The AppleScript programmer

The AppleScript programmer studies a human-readable display of a dictionary to learn what English-like terms, beyond those built into the AppleScript language itself, may be used when targeting a particular application, or in the presence of a particular scripting addition. Studying a dictionary to figure out how to use AppleScript to get an application to do your bidding is a major part of the typical AppleScript programming experience. Such study must often be combined with experimentation when the dictionary is insufficiently informative.

The dictionary mechanism pervades the life of the AppleScript programmer in several ways:

The dictionary is used by AppleScript for resolution of terminology . Therefore you have to make certain that your script points AppleScript properly to any required dictionaries, and that it can find these dictionaries at key moments (compilation, decompilation, and runtime).

The dictionaries of scriptable applications and scripting additions invade the available namespace. This invasion creates clashes between terminology used in one dictionary and another, or between one dictionary and the terms that you, the programmer, would like to use. The result is a high probability that something you'd like to say will be misinterpreted or forbidden.

The dictionary is usually your only documentation on how to communicate with a given application.
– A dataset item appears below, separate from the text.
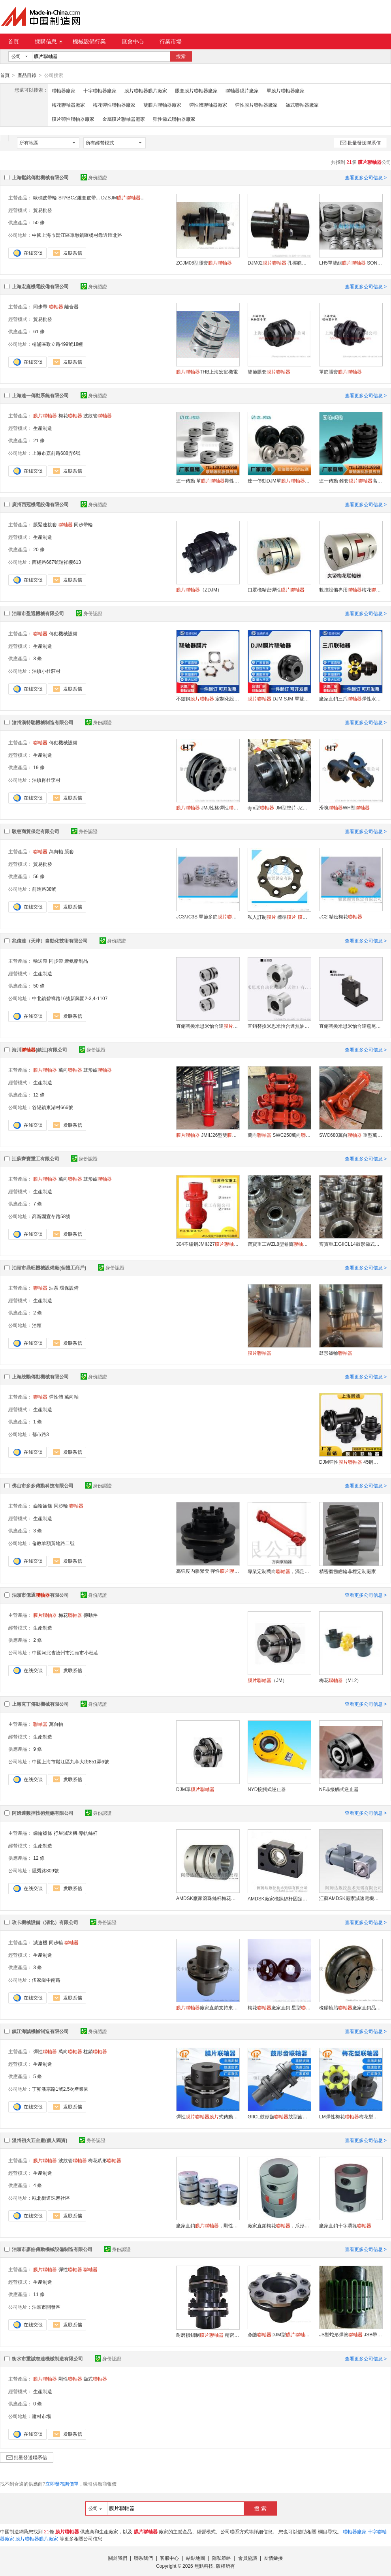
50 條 (39, 222)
But a dictionary, in and of itself, by the very nature of its format, is almost certainly going to fulfill this function inadequately. To make matters worse, dictionaries are often badly written or downright misleading. You therefore face the paradox of being dependent upon the dictionary for information that may be insufficient, hard to understand, or wrong.

This chapter discusses all these aspects of dictionaries. See also Chapter 3 for the format in which a dictionary is stored and for the implications when a needed dictionary is missing. See "Target" in Chapter 11, and "Tell" and "Using Terms From" in Chapter 19, for details on how the target is determined, how messages are sent, and how AppleScript decides what application's dictionary it will use to resolve terminology. In Chapter 21 I'll talk more about what scripting additions and their dictionaries add to the mix, and in Chapter 27 we'll actually construct a small dictionary to make an application scriptable. Also, see Appendix A for an example of a real programmer struggling valiantly with a real dictionary.

Resolution of Terminology


Example 20-1 exhibits some common patterns of terminology usage. With it, we'll model AppleScript's interaction with dictionaries during the process of compilation.

Example 20-1. Simple terminology resolution

tell application "Finder"

set c to display dialog ((count folders) as string)

end tell

Compilation of code like Example 20-1 proceeds in two distinct stages:

The tell block causes AppleScript to locate a particular application and load its dictionary.

The terms inside the tell block are resolved.

Let's consider these stages one at a time.

Loading the Dictionary


As AppleScript's compiler encounters a tell block (or a terms block) targeting a literal application, it attempts to locate this application and load its dictionary. If the compiler can't find the application, it will ask the user where it is; if the user cancels out of this process, refusing to choose an application, AppleScript will not compile the script (see "Missing External Referents" in Chapter 3).